Um off-load na Armada
Para quem está familiarizado com o Rugby (perdoem-me a o uso da palavra no formato original) conhecerá o movimento de passe de bola designado por off-load. Desconheço se existe alguma tentativa de tradução desta expressão, mas, linguística à parte, consiste num passe feito por um jogador que não consegue evitar ser placado e, sacrificando a sua progressão, num esforço derradeiro consegue deixar a bola jogável para um companheiro. Uma imagem vale mais que mil palavras e convido quem desconheça o conceito a ver estes exemplos.

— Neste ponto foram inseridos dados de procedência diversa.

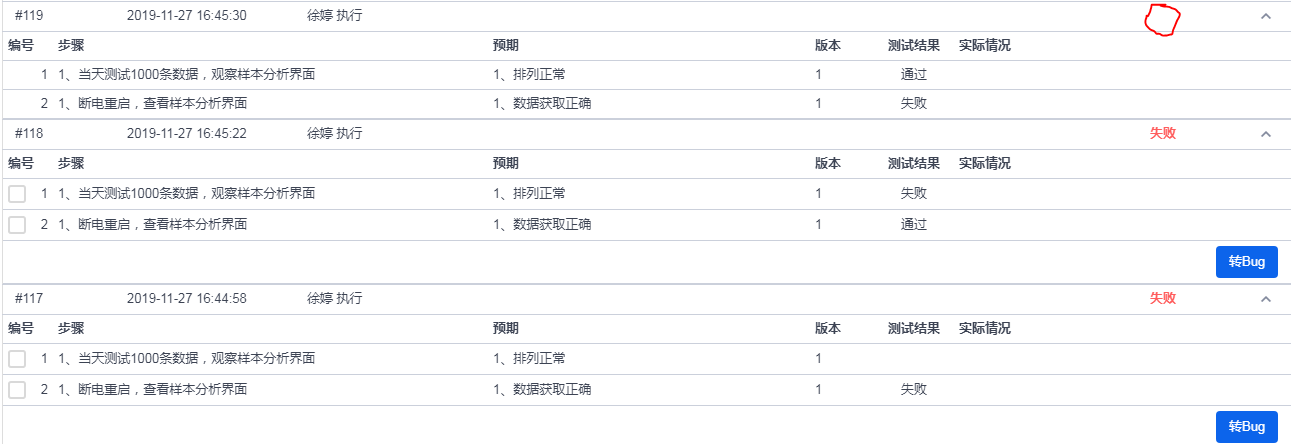
Task: Select the #119 execution record header
Action: click(646, 16)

A essência do off-load resume-se ao momento em que o passe é feito. Se for demasiado cedo, o defesa mudará imediatamente o seu enfoque para o jogador que a recebeu. Se for feito no momento certo, o jogador que o faz disponibiliza-se para ser placado deixando assim que a bola continue a circular na posse da sua equipa. Por isso, um off-load bem feito exige generosidade e capacidade de sacrifício pela equipa.

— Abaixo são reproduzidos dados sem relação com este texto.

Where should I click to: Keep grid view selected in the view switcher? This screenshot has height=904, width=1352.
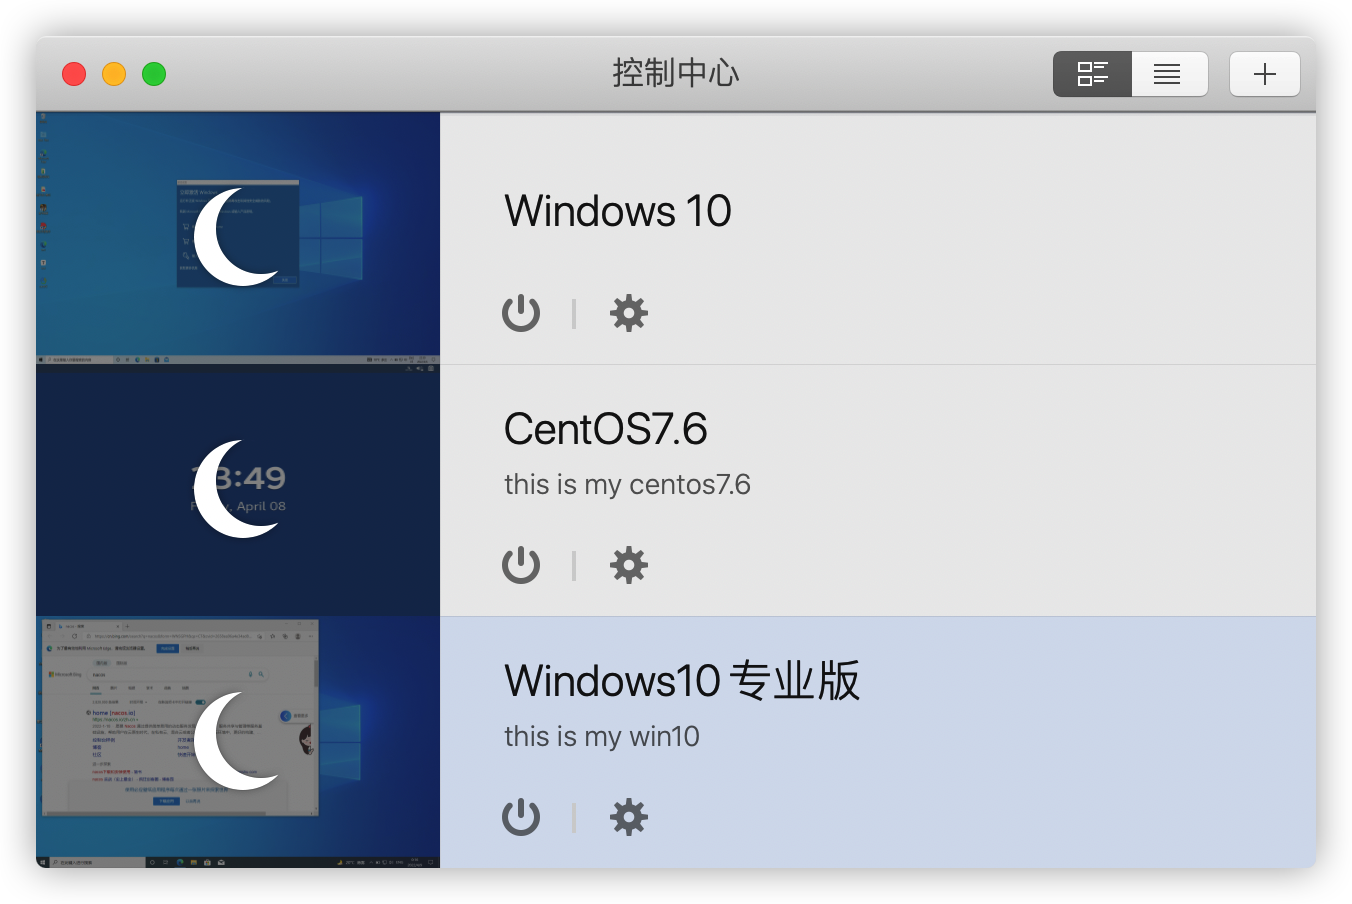(x=1092, y=73)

Vem isto ao assunto na sequência do recente caso do NRP Mondego.
Sem acesso a informação para além daquela que me passou pelos écrans, aos poucos apercebi-me que estava a assistir a uma metáfora de um off-load na vida militar.
Melhor do que qualquer civil, os militares, mais ou menos garbosos, conhecem o peso da disciplina que os rege. Por isso é óbvio que os treze marinheiros que decidiram não cumprir as ordens recebidas conheciam as consequências dos seus actos. Sabiam bem que ninguém os iria acudir e que de uns tempos a ver o sol aos quadradinhos não se livram.

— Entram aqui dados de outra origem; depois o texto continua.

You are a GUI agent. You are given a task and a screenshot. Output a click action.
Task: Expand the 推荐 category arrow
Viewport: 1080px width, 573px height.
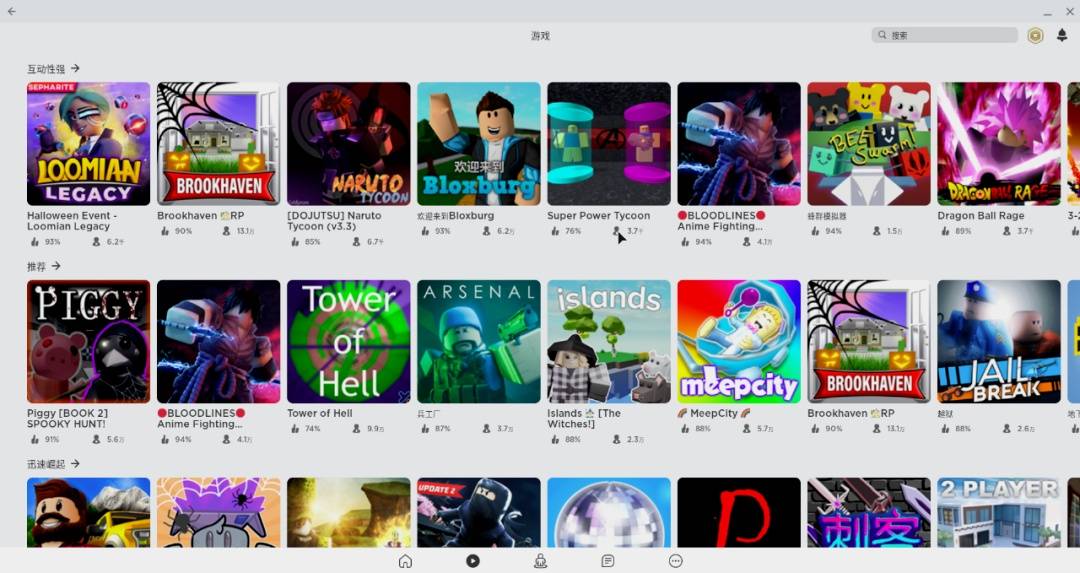tap(56, 266)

Quando o caso se tornou público, as reacções em cadeia foram as expectáveis.
Os portugueses sacudiram a cabeça com o desdém que os falhanços de soberania lhe causam, o CEMA lembrou o que tinha de ser lembrado, os russos livraram-se de prestar assistência em alto-mar, os restantes membros da NATO lembraram-se do caso de Tancos e o PM mandou descativar quase 40 milhões de euros para a manutenção da navios da Armada.
Apesar da referida descativação ter sido publicada em Diário da República um dia depois deste incidente, o nosso habilidoso PM logo mandou dizer que a decisão tinha sido tomada, por mera casualidade, uns dias antes. Palavra dada… etc., ninguém é obrigado a acreditar nele, embora que quem não o aplauda incorra na pena de ser carimbado de fascista.
E nisto regressamos ao off-load. Os treze marinheiros irão dentro, o que até é menos gravoso do que morrer afogado, e com o seu sacrifício contribuíram para a libertação das verbas orçamentadas para a manutenção da frota da Armada.